I LOVE PyTorch for experimenting with dynamic deep neural nets (DNNs) -- that
is, DNNs that can have different graphs for different input samples. I find it
much, MUCH easier to create and tinker with dynamic DNNs using PyTorch than,
say, TensorFlow Fold.

------
JacobiX
Pytorch is awesome especially with automatic differentiation. We used to do
the training in torch and then convert the trained model to caffe. The only
problem is that the conversion script supports only torch 7. I heard that at
Facebook they experiment and do the training in pytorch and then they convert
the model to caffe 2. I hope they will release the conversion script.

------
justforFranz
Let's keep in mind that computer book publishers (like O'Reilly) have an
interest in thrashing the knowledge base of programmers generally. Because it
means more potential book sales.

Advertisers can be informative. But they can also be a big distraction of time
& money & resources.

------
cwyers
So, on one hand, the "pick an OS/Python version/package manager" selector for
getting install instructions is cool and useful.

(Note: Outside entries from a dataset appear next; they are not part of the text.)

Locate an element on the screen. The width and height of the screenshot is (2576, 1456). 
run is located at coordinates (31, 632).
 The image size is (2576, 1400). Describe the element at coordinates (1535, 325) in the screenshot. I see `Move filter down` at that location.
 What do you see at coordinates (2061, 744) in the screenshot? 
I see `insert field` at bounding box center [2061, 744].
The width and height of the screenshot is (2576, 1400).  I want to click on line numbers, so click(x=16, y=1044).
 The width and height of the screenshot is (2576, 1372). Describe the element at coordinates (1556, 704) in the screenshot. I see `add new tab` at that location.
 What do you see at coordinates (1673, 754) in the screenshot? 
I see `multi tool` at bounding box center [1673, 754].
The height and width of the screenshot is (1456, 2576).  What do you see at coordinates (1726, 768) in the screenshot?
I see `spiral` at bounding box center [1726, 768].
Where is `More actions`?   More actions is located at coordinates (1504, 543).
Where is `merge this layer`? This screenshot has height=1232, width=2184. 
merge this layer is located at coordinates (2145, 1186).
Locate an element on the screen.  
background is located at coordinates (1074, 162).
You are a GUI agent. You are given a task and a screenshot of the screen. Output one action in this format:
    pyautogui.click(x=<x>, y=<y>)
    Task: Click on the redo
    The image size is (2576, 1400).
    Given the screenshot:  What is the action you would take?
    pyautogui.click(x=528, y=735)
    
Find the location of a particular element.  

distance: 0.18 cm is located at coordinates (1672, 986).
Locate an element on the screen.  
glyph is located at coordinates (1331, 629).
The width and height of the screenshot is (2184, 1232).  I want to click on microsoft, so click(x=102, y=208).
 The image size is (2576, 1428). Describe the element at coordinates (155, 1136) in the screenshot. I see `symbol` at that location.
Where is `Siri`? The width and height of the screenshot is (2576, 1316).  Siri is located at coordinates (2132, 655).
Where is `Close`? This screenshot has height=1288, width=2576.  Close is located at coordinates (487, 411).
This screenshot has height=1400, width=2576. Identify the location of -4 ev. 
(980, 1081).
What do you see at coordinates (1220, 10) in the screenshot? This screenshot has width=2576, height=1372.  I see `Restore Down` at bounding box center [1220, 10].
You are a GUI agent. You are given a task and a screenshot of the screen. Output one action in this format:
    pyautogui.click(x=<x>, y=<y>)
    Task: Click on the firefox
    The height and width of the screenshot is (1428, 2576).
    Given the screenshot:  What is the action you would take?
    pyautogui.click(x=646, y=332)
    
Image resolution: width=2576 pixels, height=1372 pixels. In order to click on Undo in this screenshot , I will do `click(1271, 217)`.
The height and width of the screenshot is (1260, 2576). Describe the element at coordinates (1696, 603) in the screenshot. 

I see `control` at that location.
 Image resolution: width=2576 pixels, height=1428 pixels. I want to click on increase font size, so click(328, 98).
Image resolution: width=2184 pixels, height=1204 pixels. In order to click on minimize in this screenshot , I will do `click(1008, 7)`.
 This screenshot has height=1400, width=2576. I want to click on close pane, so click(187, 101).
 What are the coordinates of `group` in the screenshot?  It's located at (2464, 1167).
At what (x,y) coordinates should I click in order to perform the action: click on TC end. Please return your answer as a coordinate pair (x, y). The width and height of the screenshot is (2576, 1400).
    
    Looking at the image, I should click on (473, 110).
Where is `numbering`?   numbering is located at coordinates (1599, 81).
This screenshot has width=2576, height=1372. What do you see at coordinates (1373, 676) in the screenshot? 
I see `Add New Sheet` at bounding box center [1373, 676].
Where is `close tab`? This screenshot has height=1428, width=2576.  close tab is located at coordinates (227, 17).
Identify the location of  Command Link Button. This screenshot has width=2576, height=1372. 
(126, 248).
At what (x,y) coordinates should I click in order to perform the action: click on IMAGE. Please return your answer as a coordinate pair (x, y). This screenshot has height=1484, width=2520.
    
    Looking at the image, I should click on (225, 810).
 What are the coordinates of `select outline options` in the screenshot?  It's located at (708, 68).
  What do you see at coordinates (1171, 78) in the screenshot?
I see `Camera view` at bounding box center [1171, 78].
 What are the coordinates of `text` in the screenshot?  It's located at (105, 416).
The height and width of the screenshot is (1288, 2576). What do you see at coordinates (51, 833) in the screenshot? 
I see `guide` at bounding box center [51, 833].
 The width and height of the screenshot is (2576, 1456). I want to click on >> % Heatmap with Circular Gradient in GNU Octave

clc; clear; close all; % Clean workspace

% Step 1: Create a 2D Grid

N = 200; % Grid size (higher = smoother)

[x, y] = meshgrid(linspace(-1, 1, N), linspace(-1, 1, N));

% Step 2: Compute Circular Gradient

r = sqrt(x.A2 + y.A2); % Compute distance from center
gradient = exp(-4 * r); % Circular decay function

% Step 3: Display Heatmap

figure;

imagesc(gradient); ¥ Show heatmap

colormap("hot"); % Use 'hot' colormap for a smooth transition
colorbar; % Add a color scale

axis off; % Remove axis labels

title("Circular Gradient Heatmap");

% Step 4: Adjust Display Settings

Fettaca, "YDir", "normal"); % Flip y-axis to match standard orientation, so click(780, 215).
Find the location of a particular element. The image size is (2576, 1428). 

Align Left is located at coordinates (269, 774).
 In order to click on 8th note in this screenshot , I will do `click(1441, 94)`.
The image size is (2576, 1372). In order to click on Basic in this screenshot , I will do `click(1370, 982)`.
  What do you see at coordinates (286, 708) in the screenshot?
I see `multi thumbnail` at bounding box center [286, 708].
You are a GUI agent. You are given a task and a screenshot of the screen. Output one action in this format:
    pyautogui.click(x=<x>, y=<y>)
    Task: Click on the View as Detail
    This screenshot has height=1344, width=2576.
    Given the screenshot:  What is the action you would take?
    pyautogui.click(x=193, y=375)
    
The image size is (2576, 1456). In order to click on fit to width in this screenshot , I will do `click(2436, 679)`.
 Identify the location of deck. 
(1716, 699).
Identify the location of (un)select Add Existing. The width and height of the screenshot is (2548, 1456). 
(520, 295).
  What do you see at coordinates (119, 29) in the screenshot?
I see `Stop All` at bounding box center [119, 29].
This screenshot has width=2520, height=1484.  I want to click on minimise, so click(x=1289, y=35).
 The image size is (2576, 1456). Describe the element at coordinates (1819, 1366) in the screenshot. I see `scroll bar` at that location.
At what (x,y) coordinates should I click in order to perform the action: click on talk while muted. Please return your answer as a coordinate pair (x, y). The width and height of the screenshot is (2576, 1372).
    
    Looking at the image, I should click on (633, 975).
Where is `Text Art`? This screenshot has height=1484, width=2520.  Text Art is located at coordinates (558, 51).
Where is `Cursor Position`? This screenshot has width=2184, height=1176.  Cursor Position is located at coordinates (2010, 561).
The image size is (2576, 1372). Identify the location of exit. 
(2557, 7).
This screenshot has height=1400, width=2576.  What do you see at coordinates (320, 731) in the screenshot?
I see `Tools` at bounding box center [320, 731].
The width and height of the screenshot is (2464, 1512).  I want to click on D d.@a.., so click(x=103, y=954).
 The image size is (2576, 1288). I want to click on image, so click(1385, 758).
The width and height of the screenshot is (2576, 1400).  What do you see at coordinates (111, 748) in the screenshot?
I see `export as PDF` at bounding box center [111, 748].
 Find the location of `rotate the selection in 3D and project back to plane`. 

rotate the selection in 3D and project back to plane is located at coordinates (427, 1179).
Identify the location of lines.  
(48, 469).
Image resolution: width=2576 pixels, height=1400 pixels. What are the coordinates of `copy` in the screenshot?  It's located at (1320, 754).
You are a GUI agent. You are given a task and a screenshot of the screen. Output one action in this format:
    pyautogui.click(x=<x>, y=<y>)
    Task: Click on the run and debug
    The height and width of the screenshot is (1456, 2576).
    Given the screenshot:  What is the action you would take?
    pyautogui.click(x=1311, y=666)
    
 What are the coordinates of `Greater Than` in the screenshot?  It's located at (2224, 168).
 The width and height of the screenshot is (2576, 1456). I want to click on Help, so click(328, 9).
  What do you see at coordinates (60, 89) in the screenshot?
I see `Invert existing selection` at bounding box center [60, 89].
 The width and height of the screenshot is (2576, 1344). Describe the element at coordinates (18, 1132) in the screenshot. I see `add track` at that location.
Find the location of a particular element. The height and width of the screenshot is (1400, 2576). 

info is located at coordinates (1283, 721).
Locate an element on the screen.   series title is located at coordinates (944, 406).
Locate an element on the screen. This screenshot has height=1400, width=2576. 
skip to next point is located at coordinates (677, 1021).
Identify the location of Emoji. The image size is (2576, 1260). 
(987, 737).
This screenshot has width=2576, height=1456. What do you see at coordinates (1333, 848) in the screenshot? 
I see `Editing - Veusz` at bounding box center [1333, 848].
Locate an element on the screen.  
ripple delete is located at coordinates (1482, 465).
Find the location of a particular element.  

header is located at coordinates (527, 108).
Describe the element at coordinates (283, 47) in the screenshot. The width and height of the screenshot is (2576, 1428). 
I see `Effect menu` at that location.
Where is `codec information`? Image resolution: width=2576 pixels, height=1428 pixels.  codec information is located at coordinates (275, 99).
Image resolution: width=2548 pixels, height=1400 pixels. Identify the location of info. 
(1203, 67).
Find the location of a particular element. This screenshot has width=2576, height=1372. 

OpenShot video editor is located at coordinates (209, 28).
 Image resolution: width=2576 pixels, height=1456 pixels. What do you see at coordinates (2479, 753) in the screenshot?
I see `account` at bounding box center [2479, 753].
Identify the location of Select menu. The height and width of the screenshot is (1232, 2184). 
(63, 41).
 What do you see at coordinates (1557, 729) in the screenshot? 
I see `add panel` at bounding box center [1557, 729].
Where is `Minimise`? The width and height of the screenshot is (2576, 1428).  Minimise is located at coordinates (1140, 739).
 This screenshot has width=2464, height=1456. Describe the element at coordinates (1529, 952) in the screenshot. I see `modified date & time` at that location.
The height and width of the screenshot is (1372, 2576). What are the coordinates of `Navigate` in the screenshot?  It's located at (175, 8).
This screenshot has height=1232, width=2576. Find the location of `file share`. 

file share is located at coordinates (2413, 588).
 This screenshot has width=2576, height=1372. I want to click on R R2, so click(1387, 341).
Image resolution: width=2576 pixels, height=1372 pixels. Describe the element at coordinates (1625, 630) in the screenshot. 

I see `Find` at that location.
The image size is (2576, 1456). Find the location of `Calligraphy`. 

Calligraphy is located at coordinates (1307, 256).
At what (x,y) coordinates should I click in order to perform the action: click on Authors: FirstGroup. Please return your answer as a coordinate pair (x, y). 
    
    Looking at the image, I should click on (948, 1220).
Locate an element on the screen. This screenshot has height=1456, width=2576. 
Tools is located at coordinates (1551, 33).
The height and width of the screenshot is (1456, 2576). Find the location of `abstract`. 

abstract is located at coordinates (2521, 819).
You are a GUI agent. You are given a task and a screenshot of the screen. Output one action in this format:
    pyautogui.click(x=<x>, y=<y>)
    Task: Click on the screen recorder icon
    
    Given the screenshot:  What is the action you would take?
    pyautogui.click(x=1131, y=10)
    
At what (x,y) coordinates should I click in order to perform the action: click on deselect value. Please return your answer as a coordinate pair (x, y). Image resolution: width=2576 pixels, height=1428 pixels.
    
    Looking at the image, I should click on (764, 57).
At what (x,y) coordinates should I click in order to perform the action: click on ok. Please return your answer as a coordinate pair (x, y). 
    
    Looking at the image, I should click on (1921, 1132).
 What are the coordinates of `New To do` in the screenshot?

On the other hand, well, having installers for OS X and Linux leaves a big
Windows-sized gap, so I won't be playing with this anytime soon.

------
toisanji
pytorch is my go to framework for deep learning. That given this is just a PR
piece, an interview from Oreilly with one of the main developers of pytorch.

------
wodenokoto
How does pytorch compare to dynet (formerly CNN, or pyCNN)?

It's been my choice for dynamic NN for a while.